Source material
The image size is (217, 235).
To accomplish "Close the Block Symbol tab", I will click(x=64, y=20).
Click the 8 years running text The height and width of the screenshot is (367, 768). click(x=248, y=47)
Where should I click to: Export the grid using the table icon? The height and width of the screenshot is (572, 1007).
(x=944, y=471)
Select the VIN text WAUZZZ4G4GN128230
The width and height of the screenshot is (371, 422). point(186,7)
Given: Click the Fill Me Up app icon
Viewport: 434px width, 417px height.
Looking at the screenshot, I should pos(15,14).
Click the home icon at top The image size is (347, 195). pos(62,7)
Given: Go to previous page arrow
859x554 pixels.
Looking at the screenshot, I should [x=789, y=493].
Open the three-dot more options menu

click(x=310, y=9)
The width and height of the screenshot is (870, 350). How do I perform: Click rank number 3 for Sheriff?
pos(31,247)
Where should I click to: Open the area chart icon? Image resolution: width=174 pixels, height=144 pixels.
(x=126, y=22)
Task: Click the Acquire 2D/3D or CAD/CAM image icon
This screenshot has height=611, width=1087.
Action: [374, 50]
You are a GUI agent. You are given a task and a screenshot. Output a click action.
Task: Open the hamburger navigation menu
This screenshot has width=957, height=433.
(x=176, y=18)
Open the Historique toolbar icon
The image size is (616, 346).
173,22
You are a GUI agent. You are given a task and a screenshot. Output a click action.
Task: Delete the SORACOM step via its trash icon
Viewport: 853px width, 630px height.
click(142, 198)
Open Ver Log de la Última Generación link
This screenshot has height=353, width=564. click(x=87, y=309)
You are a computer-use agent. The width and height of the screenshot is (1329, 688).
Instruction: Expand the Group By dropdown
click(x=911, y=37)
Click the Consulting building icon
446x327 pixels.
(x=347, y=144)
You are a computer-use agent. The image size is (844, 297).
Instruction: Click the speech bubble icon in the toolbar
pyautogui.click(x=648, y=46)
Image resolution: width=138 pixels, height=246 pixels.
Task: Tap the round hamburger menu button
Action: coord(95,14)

What is expected
What is needed is an exact copy of all the records.

Answer area
The image size is (217, 235).
To accomplish "Close the Block Symbol tab", I will click(x=64, y=20).
Click the 8 years running text The height and width of the screenshot is (367, 768). click(x=248, y=47)
Where should I click to: Export the grid using the table icon? The height and width of the screenshot is (572, 1007).
(x=944, y=471)
Select the VIN text WAUZZZ4G4GN128230
The width and height of the screenshot is (371, 422). point(186,7)
Given: Click the Fill Me Up app icon
Viewport: 434px width, 417px height.
Looking at the screenshot, I should pos(15,14).
Click the home icon at top The image size is (347, 195). pos(62,7)
Given: Go to previous page arrow
859x554 pixels.
Looking at the screenshot, I should [x=789, y=493].
Open the three-dot more options menu

click(x=310, y=9)
The width and height of the screenshot is (870, 350). How do I perform: Click rank number 3 for Sheriff?
pos(31,247)
Where should I click to: Open the area chart icon? Image resolution: width=174 pixels, height=144 pixels.
(x=126, y=22)
Task: Click the Acquire 2D/3D or CAD/CAM image icon
This screenshot has height=611, width=1087.
Action: [374, 50]
You are a GUI agent. You are given a task and a screenshot. Output a click action.
Task: Open the hamburger navigation menu
This screenshot has width=957, height=433.
(x=176, y=18)
Open the Historique toolbar icon
The image size is (616, 346).
173,22
You are a GUI agent. You are given a task and a screenshot. Output a click action.
Task: Delete the SORACOM step via its trash icon
Viewport: 853px width, 630px height.
click(142, 198)
Open Ver Log de la Última Generación link
This screenshot has height=353, width=564. click(x=87, y=309)
You are a computer-use agent. The width and height of the screenshot is (1329, 688).
Instruction: Expand the Group By dropdown
click(x=911, y=37)
Click the Consulting building icon
446x327 pixels.
(x=347, y=144)
You are a computer-use agent. The image size is (844, 297).
Instruction: Click the speech bubble icon in the toolbar
pyautogui.click(x=648, y=46)
Image resolution: width=138 pixels, height=246 pixels.
Task: Tap the round hamburger menu button
Action: coord(95,14)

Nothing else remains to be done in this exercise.